══ Source data

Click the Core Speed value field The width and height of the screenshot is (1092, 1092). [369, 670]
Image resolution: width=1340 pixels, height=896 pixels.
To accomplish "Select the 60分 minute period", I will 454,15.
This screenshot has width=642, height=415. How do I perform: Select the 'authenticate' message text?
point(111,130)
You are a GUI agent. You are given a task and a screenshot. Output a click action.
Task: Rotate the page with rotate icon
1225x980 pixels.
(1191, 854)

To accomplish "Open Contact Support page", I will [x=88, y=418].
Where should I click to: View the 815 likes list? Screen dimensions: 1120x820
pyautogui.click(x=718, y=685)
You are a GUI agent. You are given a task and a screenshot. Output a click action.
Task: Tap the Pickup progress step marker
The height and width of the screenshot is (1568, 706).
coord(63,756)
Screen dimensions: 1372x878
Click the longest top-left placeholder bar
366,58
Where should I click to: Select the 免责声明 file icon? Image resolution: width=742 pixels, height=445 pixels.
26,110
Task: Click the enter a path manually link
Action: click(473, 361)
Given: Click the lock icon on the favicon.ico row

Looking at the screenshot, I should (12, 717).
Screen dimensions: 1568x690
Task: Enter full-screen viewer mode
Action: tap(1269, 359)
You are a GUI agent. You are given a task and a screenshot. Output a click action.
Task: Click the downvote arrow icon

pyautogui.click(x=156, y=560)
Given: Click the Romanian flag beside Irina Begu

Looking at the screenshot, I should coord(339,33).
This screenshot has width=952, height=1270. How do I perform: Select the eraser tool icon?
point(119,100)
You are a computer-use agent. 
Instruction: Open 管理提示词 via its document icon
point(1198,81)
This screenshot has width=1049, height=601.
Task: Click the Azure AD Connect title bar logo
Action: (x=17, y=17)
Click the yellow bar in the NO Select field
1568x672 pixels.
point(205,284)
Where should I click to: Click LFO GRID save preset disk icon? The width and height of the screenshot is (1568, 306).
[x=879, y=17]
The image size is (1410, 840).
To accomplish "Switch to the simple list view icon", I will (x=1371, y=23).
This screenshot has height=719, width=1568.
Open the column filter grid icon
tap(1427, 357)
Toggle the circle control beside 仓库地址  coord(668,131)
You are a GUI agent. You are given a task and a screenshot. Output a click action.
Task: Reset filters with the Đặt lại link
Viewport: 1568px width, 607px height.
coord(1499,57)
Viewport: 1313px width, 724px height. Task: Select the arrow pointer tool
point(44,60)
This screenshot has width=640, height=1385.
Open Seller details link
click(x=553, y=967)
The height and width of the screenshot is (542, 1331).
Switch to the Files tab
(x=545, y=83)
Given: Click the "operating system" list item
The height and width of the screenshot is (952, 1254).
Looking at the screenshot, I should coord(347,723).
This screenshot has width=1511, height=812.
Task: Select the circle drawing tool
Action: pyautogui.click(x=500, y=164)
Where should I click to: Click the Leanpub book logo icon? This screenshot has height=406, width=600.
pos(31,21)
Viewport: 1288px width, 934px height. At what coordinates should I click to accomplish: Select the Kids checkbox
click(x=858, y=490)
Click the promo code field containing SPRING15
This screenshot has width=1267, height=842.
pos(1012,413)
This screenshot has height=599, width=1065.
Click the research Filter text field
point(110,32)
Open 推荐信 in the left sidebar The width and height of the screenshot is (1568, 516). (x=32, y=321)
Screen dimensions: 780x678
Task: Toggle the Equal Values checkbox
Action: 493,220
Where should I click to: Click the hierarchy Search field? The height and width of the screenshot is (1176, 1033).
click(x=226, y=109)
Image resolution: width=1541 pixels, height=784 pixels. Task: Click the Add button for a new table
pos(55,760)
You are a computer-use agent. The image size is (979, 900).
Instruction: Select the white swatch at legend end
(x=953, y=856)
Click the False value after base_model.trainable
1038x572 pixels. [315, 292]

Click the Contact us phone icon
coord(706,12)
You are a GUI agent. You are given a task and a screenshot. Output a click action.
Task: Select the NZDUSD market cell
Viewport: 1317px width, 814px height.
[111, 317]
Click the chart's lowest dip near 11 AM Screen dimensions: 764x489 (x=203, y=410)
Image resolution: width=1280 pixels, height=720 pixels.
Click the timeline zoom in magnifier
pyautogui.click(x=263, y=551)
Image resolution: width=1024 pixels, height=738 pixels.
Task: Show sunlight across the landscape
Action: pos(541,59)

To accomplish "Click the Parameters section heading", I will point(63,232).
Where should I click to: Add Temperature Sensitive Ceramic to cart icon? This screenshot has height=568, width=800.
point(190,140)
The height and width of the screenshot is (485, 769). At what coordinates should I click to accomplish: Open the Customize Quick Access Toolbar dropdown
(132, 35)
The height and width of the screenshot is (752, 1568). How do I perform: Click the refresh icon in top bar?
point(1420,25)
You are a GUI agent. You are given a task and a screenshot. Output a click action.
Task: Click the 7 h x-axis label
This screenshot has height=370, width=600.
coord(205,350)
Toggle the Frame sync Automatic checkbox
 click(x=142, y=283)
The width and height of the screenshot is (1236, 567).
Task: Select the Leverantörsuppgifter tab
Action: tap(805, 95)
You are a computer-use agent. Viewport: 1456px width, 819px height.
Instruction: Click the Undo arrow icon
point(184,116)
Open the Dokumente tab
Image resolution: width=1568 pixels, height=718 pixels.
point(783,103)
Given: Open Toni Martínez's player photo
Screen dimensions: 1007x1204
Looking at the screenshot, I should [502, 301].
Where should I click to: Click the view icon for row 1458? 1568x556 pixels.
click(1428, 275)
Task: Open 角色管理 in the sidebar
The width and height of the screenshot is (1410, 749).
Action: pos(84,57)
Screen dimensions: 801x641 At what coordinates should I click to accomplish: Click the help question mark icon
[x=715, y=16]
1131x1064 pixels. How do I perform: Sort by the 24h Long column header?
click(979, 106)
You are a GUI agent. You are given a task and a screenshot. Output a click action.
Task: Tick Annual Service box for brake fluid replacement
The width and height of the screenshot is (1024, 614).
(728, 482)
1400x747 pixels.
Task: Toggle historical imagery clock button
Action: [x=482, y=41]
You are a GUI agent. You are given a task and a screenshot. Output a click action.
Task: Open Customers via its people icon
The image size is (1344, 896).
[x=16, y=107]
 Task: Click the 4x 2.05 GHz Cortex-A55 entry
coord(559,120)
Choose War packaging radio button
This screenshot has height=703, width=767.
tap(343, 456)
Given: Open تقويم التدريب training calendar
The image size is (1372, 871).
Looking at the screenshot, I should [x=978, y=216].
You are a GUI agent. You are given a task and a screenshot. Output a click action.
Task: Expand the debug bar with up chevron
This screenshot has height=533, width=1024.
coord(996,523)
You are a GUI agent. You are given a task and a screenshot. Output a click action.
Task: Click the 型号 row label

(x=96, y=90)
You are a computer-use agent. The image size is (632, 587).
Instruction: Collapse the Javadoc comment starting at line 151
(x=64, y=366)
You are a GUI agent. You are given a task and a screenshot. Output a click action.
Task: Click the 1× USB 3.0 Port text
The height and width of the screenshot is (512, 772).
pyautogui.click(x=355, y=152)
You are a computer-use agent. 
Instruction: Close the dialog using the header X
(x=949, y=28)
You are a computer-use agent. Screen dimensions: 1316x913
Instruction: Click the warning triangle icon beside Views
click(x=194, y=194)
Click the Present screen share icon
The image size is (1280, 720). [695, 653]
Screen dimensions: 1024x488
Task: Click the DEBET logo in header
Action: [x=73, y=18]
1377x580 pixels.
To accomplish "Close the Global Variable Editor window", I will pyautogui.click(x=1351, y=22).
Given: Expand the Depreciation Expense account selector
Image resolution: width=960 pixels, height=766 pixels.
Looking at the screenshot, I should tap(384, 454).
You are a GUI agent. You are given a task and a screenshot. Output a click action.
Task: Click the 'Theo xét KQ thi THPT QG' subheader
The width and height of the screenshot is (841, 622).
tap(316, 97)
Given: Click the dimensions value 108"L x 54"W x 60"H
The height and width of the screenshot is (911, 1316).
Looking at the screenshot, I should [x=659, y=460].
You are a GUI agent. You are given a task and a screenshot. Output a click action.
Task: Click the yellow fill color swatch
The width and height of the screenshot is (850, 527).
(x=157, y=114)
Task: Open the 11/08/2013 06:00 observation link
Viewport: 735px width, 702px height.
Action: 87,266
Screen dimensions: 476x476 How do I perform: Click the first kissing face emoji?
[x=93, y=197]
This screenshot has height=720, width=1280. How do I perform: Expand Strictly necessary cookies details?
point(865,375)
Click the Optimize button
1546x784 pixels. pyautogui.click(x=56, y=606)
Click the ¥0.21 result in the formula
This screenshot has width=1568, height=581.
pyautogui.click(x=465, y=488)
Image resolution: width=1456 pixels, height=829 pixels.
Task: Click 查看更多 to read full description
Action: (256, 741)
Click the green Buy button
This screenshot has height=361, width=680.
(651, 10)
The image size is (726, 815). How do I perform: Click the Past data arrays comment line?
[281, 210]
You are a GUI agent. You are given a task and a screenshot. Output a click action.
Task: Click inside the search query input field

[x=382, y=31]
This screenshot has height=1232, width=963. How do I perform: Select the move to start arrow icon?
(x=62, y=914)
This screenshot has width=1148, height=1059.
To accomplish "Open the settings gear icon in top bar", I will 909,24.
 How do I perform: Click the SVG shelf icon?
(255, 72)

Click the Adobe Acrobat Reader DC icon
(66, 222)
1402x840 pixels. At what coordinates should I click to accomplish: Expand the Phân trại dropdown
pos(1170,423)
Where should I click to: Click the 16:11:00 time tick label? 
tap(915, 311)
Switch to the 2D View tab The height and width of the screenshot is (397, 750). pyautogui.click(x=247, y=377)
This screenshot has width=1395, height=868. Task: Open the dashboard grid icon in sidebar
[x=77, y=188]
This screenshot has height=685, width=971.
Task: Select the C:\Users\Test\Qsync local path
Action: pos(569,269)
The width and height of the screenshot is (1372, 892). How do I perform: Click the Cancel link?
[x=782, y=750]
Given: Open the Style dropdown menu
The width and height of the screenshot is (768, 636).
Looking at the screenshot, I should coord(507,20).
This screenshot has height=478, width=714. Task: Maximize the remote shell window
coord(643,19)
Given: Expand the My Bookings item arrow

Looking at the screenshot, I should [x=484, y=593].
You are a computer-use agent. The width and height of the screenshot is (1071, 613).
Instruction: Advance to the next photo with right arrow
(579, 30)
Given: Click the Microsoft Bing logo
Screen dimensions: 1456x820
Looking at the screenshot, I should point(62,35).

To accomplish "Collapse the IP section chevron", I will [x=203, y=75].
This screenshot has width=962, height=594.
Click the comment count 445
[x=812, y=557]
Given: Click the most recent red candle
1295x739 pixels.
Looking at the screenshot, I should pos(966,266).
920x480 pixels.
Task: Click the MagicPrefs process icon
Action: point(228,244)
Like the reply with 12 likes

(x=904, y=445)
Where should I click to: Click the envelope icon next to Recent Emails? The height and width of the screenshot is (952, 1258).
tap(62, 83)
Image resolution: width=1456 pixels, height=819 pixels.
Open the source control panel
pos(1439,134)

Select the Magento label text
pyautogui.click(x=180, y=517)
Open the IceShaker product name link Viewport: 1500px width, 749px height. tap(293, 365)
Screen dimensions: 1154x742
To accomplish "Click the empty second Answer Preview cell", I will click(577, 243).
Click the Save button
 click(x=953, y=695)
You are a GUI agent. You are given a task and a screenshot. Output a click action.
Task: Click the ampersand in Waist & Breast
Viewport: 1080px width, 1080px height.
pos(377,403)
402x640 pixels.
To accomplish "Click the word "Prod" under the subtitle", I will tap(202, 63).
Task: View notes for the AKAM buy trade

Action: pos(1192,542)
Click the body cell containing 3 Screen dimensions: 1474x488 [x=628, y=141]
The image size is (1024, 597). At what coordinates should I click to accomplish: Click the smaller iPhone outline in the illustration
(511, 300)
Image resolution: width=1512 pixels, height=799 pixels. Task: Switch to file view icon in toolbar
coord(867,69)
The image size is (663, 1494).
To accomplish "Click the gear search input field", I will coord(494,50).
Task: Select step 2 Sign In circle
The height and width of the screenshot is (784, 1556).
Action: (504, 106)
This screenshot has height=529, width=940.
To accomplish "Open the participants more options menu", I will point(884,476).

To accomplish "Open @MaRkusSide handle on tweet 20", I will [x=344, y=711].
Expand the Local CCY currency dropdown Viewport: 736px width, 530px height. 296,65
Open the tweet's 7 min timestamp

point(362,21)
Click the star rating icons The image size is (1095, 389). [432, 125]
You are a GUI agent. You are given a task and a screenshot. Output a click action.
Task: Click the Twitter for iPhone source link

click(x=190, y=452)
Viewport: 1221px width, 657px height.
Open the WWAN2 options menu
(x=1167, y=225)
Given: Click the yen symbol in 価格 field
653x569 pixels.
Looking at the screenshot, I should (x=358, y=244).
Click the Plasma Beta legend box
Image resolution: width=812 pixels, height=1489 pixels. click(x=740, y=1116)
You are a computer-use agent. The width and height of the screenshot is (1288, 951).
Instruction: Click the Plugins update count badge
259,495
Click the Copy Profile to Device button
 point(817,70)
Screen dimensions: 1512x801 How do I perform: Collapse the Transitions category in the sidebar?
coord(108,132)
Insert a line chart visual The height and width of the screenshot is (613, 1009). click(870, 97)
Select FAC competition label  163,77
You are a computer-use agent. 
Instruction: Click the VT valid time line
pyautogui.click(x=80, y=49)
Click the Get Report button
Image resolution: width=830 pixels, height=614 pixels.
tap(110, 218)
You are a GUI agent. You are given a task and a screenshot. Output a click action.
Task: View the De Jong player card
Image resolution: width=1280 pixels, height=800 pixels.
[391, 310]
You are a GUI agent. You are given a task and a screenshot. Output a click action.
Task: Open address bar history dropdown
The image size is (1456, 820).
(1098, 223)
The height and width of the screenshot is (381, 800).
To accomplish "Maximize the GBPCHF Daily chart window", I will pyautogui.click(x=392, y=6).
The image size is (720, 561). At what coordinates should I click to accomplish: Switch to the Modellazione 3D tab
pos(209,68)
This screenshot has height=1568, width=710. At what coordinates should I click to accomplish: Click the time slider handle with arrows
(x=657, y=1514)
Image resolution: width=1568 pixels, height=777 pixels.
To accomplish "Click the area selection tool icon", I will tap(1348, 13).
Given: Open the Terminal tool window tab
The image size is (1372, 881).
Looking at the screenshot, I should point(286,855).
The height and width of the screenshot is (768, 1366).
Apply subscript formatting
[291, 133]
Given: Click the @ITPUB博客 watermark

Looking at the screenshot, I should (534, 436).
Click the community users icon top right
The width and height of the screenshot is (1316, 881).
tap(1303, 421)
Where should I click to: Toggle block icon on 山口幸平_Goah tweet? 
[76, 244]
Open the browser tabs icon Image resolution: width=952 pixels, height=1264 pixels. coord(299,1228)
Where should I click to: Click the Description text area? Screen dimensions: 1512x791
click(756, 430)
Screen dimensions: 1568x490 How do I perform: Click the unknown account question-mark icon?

════

What the exercise asks -
Reproduce verbatim every line from the one containing "This screenshot has width=952, height=1270." to the one containing "Action: pyautogui.click(x=500, y=164)", including both of those lines.

Task response -
This screenshot has width=952, height=1270. How do I perform: Select the eraser tool icon?
point(119,100)
You are a computer-use agent. 
Instruction: Open 管理提示词 via its document icon
point(1198,81)
This screenshot has width=1049, height=601.
Task: Click the Azure AD Connect title bar logo
Action: (x=17, y=17)
Click the yellow bar in the NO Select field
1568x672 pixels.
point(205,284)
Where should I click to: Click LFO GRID save preset disk icon? The width and height of the screenshot is (1568, 306).
[x=879, y=17]
The image size is (1410, 840).
To accomplish "Switch to the simple list view icon", I will (x=1371, y=23).
This screenshot has height=719, width=1568.
Open the column filter grid icon
tap(1427, 357)
Toggle the circle control beside 仓库地址  coord(668,131)
You are a GUI agent. You are given a task and a screenshot. Output a click action.
Task: Reset filters with the Đặt lại link
Viewport: 1568px width, 607px height.
coord(1499,57)
Viewport: 1313px width, 724px height. Task: Select the arrow pointer tool
point(44,60)
This screenshot has width=640, height=1385.
Open Seller details link
click(x=553, y=967)
The height and width of the screenshot is (542, 1331).
Switch to the Files tab
(x=545, y=83)
Given: Click the "operating system" list item
The height and width of the screenshot is (952, 1254).
Looking at the screenshot, I should coord(347,723).
This screenshot has width=1511, height=812.
Task: Select the circle drawing tool
Action: pyautogui.click(x=500, y=164)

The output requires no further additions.